Background and Customer Goals
Customers come back again and again to GE Capital Real Estate – in part for our reliability in completing large and complex deals, even during turbulent economic times. One such customer is Vesta, a leading Mexican developer of industrial properties, which had a pipeline of industrial projects totaling some 5 million sq.ft. for 2008 & 2009. Due to global market dislocation, Vesta needed a reliable source for $169 million in new financing to complete the planned projects and continue its business growth. Meanwhile, Vesta’s new institutional investors were pressuring management to increase its short-term liquidity and diversify its sources of financing.
Vesta has been a customer since 1999; before this most recent transaction, GE Capital Real Estate had provided some $246 million in debt financing (including a $15 million revolving line) cross-collateralized by a 54-asset industrial portfolio totaling six million square feet.
The GE Capital Real Estate Solution
The financing solution proposed by GE Real Estate was complex, but addressed both Vesta’s needs and the realities of the new economic landscape. We refinanced our existing $231 million loan and slightly reduced the spread over SWAPS. To acquire new properties and expand existing ones, Vesta needed new financing for multiple industrial properties in a variety of markets across Mexico. Our solution was to provide up to $169 million through on-book, fixed & variable rate financing that consisted of:
- Up to $96.4 million to acquire fourteen properties, finance five expansions to existing properties, and to fund construction of two new build-to-suit properties
- Up to $30 million for a revolving line of credit
- A $42.6 million uncommitted line for future BTS, construction and acquisition projects.

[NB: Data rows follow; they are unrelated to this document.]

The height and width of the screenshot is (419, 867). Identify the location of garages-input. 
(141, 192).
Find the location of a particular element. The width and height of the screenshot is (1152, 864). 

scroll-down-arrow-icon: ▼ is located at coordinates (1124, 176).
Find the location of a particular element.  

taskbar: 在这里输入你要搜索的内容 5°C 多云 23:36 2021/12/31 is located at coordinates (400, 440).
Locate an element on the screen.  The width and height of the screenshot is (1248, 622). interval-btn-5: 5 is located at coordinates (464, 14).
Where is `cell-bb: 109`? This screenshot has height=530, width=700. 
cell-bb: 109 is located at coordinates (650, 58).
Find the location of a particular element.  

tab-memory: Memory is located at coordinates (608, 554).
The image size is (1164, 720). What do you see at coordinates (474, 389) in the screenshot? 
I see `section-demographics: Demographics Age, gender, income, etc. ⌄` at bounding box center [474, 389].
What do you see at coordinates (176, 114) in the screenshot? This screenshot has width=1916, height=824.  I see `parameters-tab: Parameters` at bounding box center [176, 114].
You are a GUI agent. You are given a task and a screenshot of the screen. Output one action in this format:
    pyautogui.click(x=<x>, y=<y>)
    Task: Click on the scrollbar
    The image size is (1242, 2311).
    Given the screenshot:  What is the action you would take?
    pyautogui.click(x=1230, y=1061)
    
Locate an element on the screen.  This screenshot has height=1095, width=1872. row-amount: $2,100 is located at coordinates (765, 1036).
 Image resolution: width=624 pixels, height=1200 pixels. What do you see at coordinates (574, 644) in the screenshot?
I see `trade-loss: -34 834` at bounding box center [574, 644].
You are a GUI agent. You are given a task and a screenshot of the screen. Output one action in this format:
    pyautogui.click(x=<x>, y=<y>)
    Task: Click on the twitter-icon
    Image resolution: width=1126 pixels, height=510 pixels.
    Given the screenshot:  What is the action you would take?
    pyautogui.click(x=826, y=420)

To accommodate Vesta’s need for improved cash flow, we provided a longer amortization schedule for part of the new funding. Vesta also sought our help in creating more efficient ways administer its obligations. We assisted in migrating collateral to a more efficient guaranty trust structure that reduced Vesta’s administrative costs related to collateral guarantees. We also modified existing Partial Release Provisions and Transfer of Borrower Interest structure to be consistent with Vesta’s investment strategy. In return, to reflect new market realities at the April 2008 closing, Vesta posted a significant amount of additional collateral, including more than 8.85 million sq.ft. of land, as well as four spec buildings.
A Win-Win Relationship
The complex transaction cemented Vesta’s long-term relationship with GE Capital Real Estate Mexico. Creating and completing the financial solution was possible because we understood Vesta’s growth strategy, listened to the customer’s needs and have a long-term commitment to the Mexican market. To close the deal on the customer’s timetable, the GE Capital Real Estate team coordinated its internal capabilities and worked effectively with outside environmental, engineering and legal consultants. All Vesta’s goals for lower cost financing were met. Our fast cycle time for closing the deal means that Vesta’s development pipeline can proceed on schedule.